William Piat n’était clairement pas à son niveau. Il faut rappeler qu’il a chuté à 80 km/h sur la dernière étape du Grand Prix Chantal Biya Il fallait qu’il se remette de deux grosses blessures notamment à la fesse qui l’empêchaient de marcher et de pédaler. En si peu de temps, ce n’était pas possible. Il a fait quatre jours sans vélo. Ce n’était pas la meilleure préparation pour les Mondiaux. Il lui manquait des courses dans les jambes quand il est arrivé au Grand Prix Chantal Biya et il n’était pas à son meilleur niveau. On va le suivre de près car son potentiel est avéré. Il peut faire de meilleures choses à l’avenir.
Quelles lacunes spécifiques (physiques, tactiques, techniques) ces Mondiaux ont-ils mis en lumière pour l’ensemble du groupe ?

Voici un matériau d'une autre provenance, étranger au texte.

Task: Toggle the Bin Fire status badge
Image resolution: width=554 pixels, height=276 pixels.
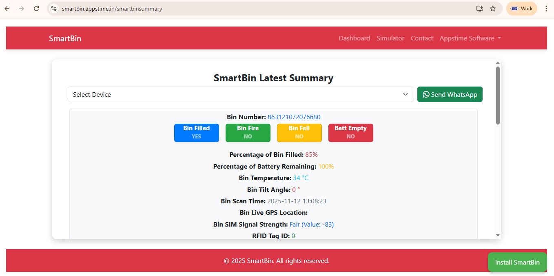Action: (x=248, y=133)
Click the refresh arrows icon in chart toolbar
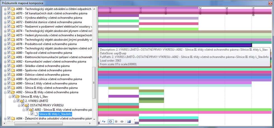Image resolution: width=274 pixels, height=128 pixels. tap(103, 122)
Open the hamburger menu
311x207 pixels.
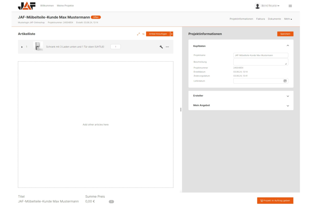[x=290, y=6]
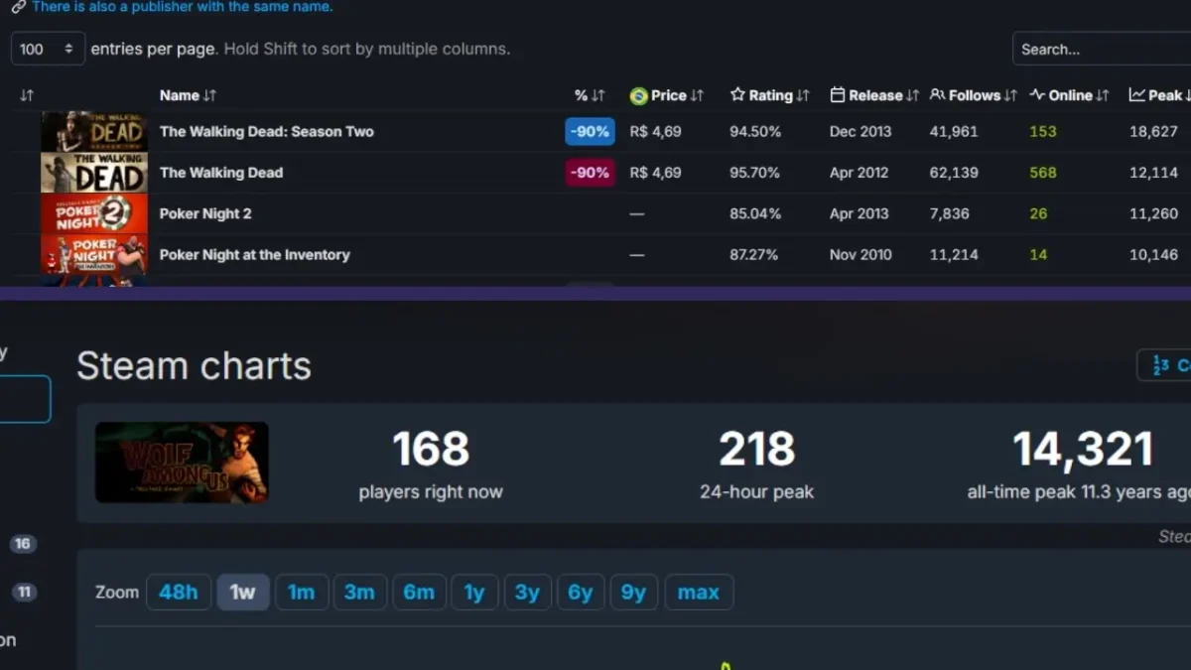Open The Walking Dead: Season Two entry
This screenshot has height=670, width=1191.
(x=267, y=131)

Nos juniors étaient dans de bonnes dispositions par rapport au calendrier de courses qu’ils avaient puis une bonne adaptation à l’altitude car ils se trouvaient à Kigali depuis début septembre. Il n’y avait pas de problématique majeure.
Pour le reste, on a Alex (Mayer) qui va rouler chez les professionnels et qui donc va avoir de bonnes plages de récupération et faire des stages en altitude. Il ne manquera de rien. Pour Aurélien (de Comarmond), c’est la même chose.
Par contre, pour Aurélie (Halbwachs-Lincoln), le souci est qu’elle doit se contenter de s’entraîner. Elle a eu très peu de compétitions à se mettre sous la dent en 2025. Globalement, ce qui a manqué à nos jeunes qui ne sont pas dans des équipes à l’étranger c’est un grand calendrier avec des courses importantes et de la concurrence. Il leur faudrait aussi plus de stages ponctués de compétitions, ce qui leur permettrait de prendre de la caisse. A Maurice, ils se retrouvent depuis des années avec la même concurrence.
Quelles seront les priorités dans la préparation et le calendrier de compétitions pour les mois à venir ?
La priorité c’est de donner la meilleure des préparations en vue des courses désignées par la fédération comme des objectifs importants. On ne va pas aligner des coureurs juste pour montrer que l’on est présent. On préfère renoncer à certaines échéances si les conditions ne sont pas réunies pour réaliser une bonne performance. On ne va pas dépenser de l’argent pour rien. On attend le calendrier des rendez-vous importants comme les championnats d’Afrique et le Tour de Maurice 2026 pour mettre en place un programme cohérent autour. On fera alors des courses de préparation pour que les coureurs soient dans les meilleures dispositions.